More referrer spam stuff. As Mark states in the comments here, it seems that the referrer-spamming is using real browsers run by real people — no bots, no proxies.
The spammers create HTML pages which contain an IMG tag, using one of our
pages in the SRC attribute. This causes the user’s browser to attempt to
download the page — giving the correct referrer URL — but it’s not
particularly visible to the user — since it’s a HTML page, not an image. All
they’re likely to see is a ‘broken image’ icon, and more likely the image is
hidden anyway using a hidden div or width=0 height=0 attributes.
Anyway, I took a look at the HTML for those sites.
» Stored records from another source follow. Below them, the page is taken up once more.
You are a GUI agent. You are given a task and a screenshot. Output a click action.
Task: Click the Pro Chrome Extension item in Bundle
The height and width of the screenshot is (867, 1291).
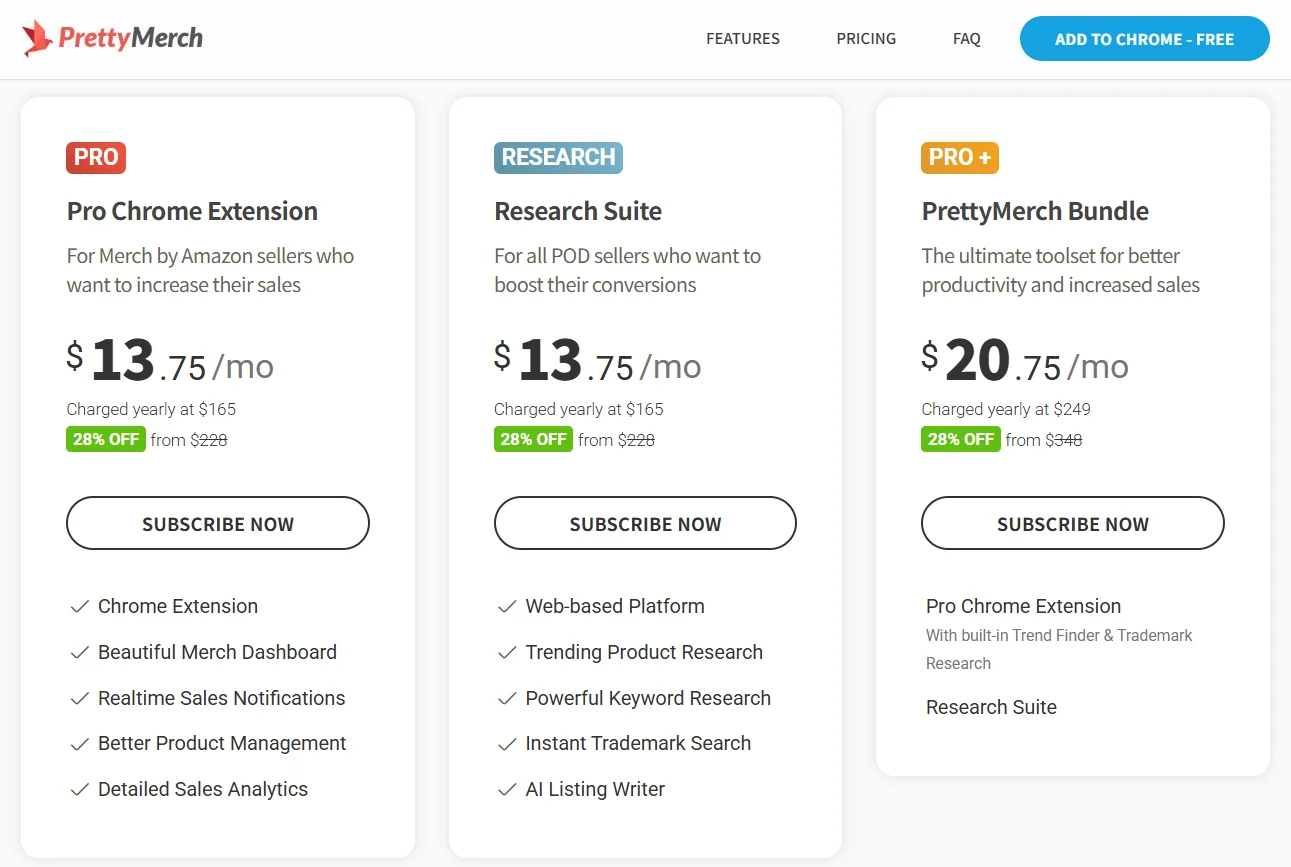[x=1023, y=606]
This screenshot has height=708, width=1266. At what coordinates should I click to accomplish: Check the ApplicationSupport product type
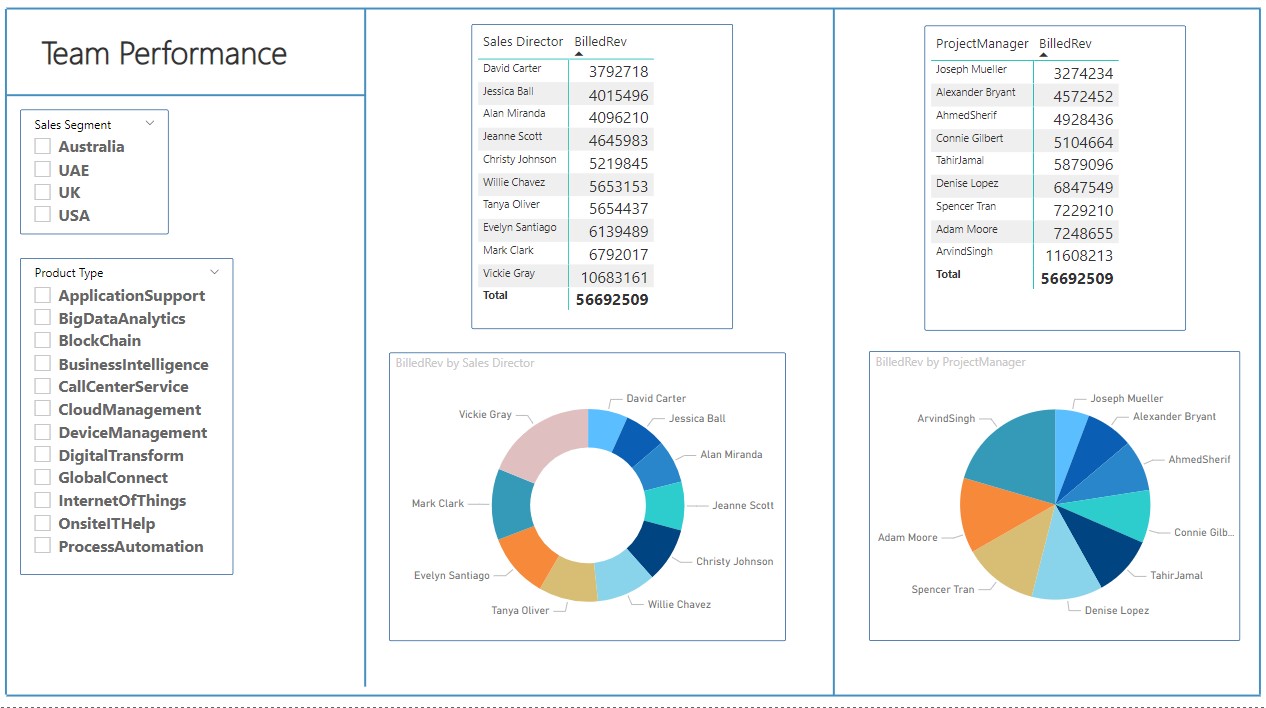[42, 295]
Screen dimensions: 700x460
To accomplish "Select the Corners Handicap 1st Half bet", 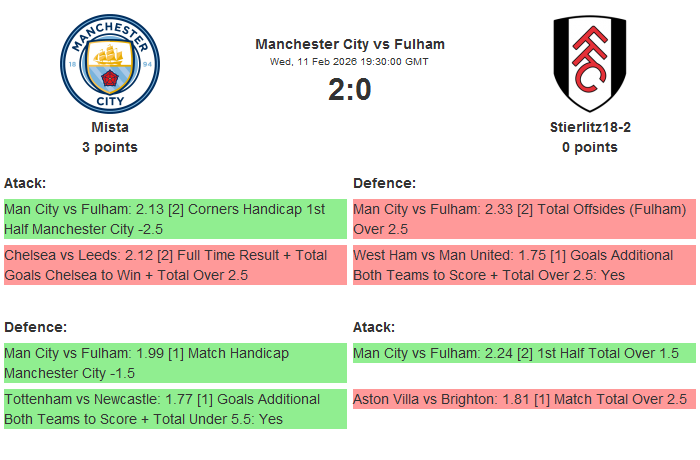I will pos(175,219).
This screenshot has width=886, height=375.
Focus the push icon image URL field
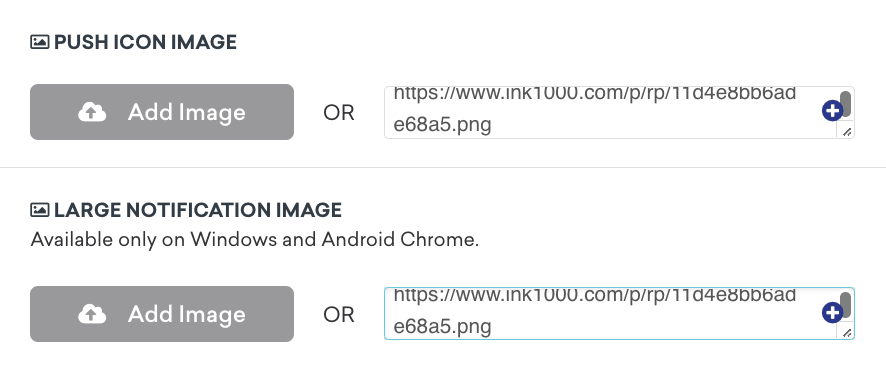[x=619, y=112]
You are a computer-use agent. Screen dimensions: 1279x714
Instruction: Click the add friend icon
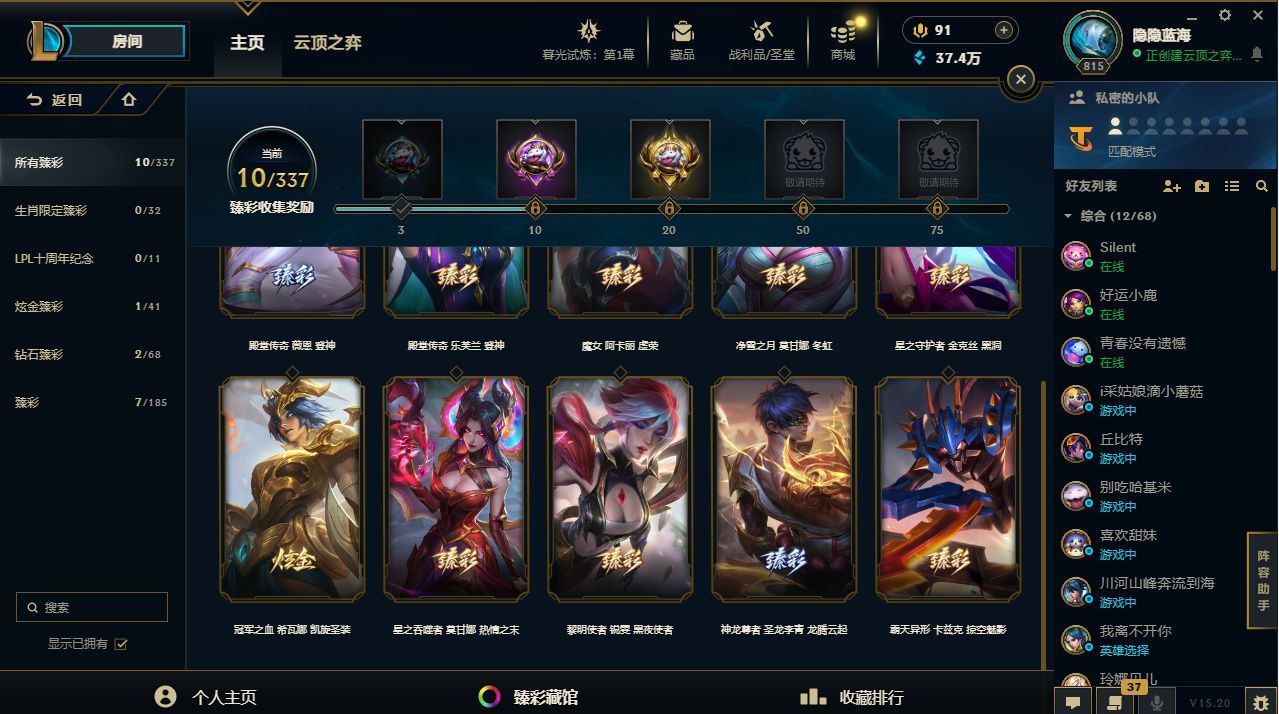[1172, 186]
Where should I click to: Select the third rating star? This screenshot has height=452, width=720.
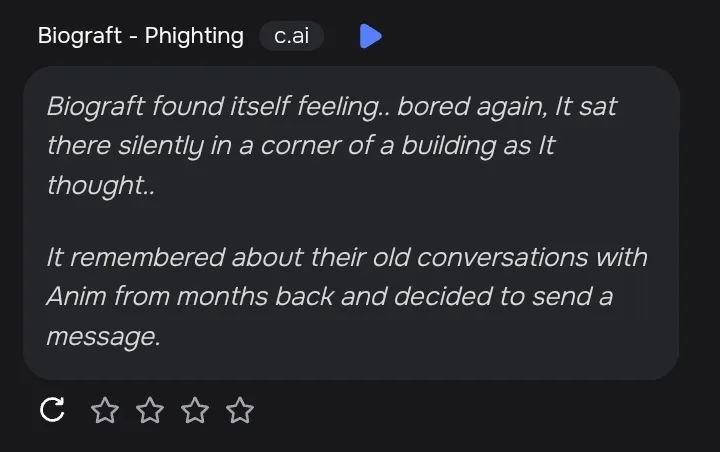click(x=195, y=410)
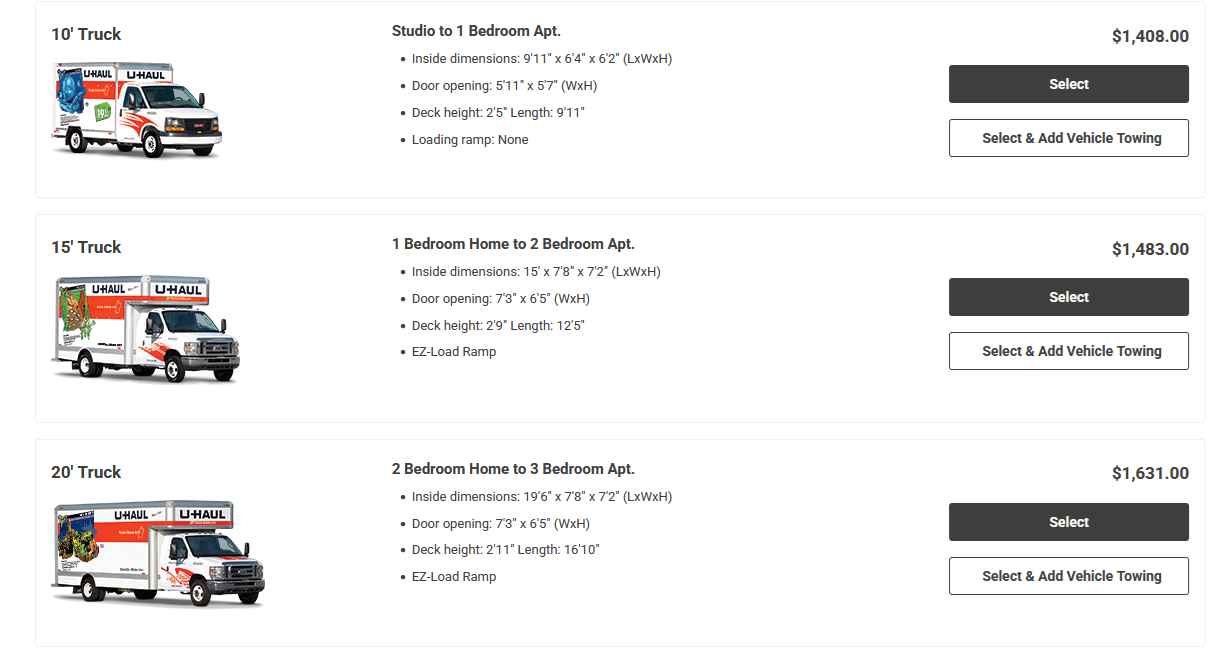Select 10' Truck and add vehicle towing
Image resolution: width=1231 pixels, height=660 pixels.
point(1068,138)
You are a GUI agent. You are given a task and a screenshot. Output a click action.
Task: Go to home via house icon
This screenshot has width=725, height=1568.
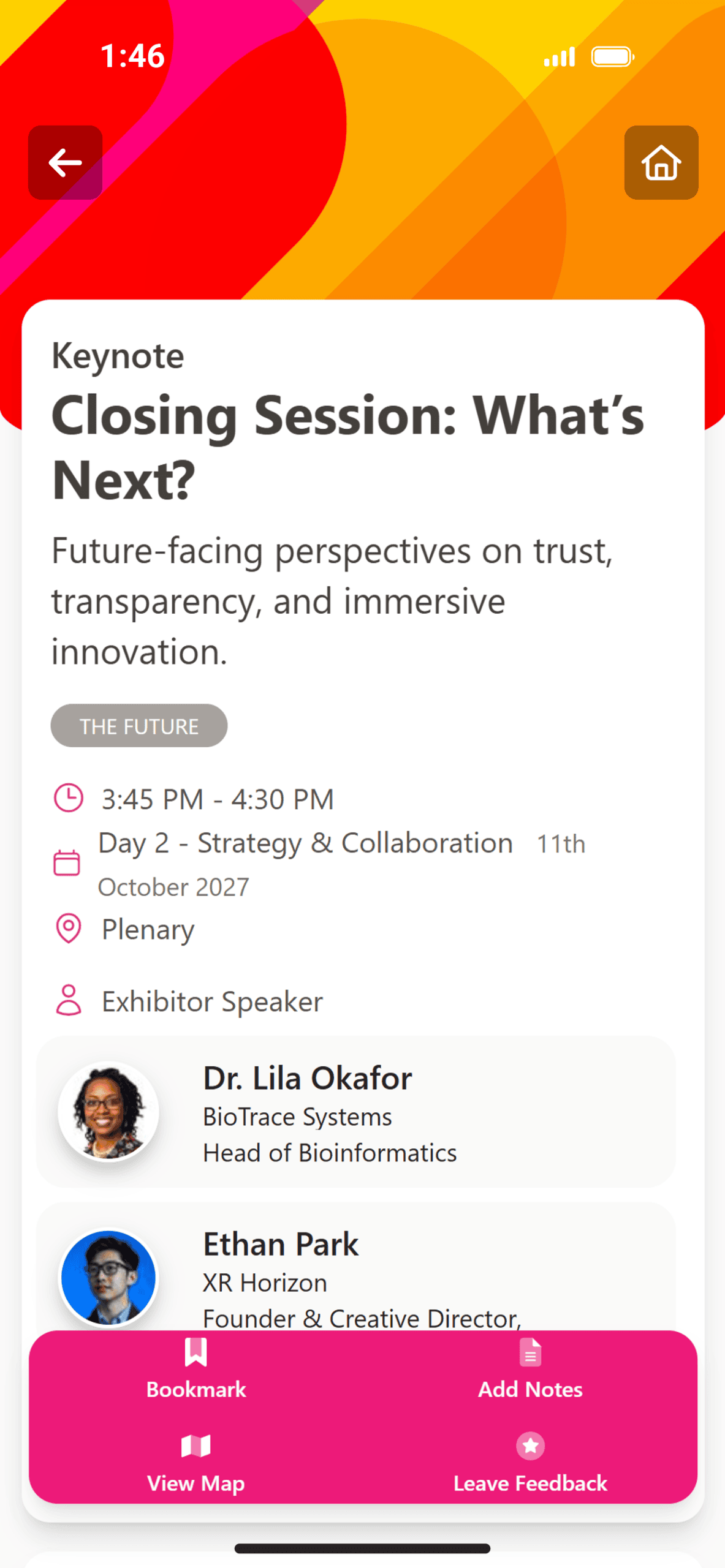(661, 162)
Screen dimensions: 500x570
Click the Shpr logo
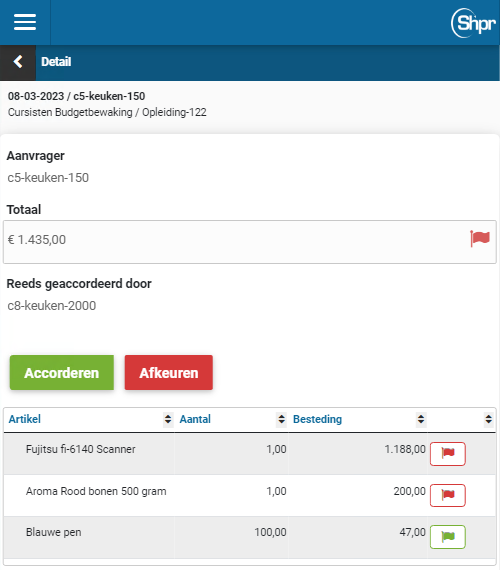(473, 23)
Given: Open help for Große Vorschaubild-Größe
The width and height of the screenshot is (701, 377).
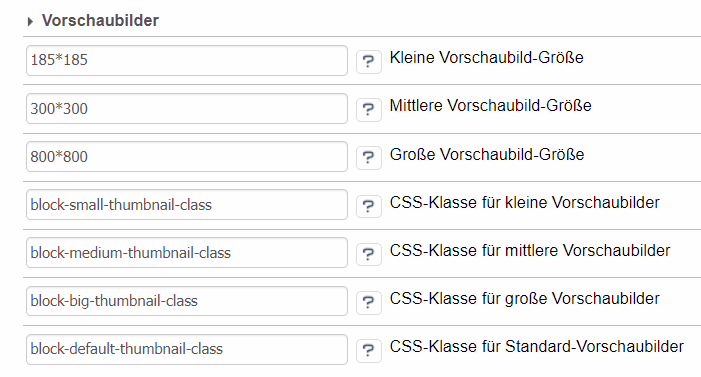Looking at the screenshot, I should click(x=369, y=158).
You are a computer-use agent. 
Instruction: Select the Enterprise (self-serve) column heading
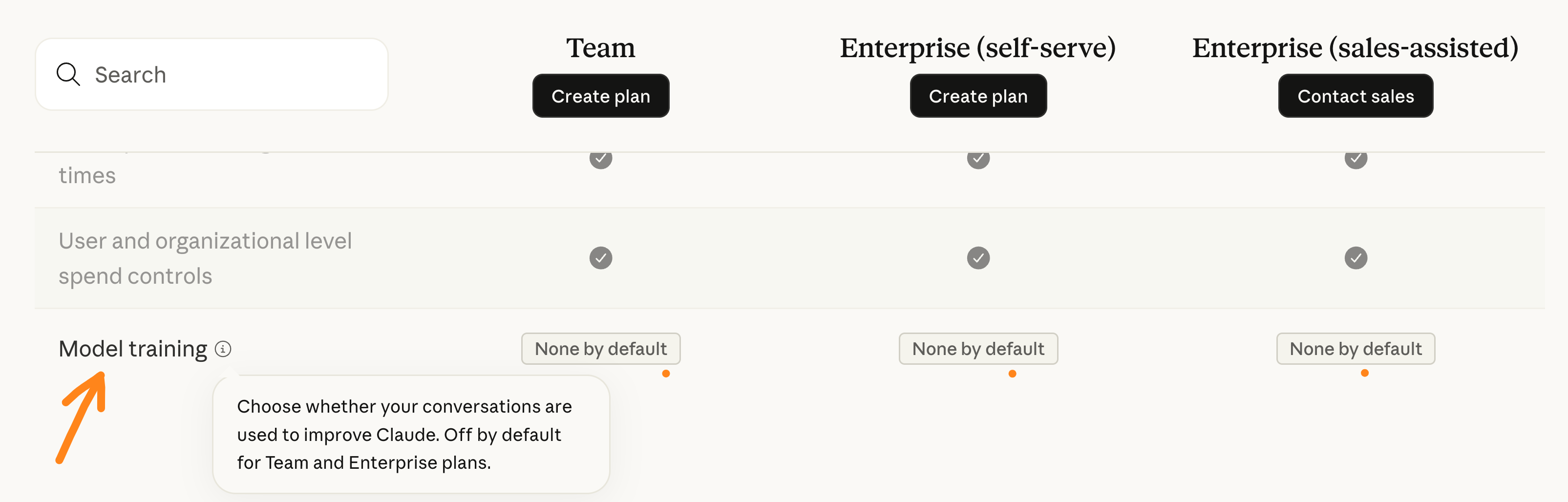[x=977, y=47]
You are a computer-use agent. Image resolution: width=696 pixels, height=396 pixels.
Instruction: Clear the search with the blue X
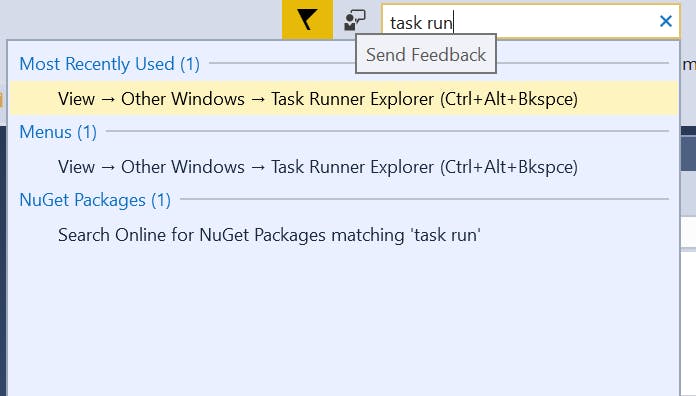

Interestingly, all of them use a distinctive HTML style, with a redirecting frame and some Javascript to load the following pop-up ad:
http: //pb. xxxconnex. com/pb.phtml? d=aporndomain.net &sc=EXPN &ip=9999999999 &c=preview
Where ‘aporndomain.net’ is a porn domain, not necessarily always the same one as you’re viewing, and ‘9999999999’ is a 10-digit number. This then loads a frameset containing another random popunder ad from a load of domains. It also throws a few hidden ones into the corner, loads them as pop-unders, loads a javascript timer to open new ones occasionally, etc. etc. etc. As you close ’em, new ones open, and so on. Glad I don’t run IE ;)
I would bet these guys, xxxconnex.com — or one of their customers — are
the ones behind the referrer-spamming as a result. Their WHOIS info states
they are:
Admin, Domain info@webfinity.net 1E Braemar Ave Unit 19 Kingston 10, WI N/A JM 876-357-8404
Interestingly, that phone number and address also shows up in ROKSO as well, listed under domain registrations controlled by the ‘Dynamic Pipe / Webfinity / Python Video’ spam gang, ie. one of the biggest sources of porn spam out there. They’re diversifying it seems!
Based on some suggestions on Kasia’s weblog, I think I now have a good comeback — still working on this though.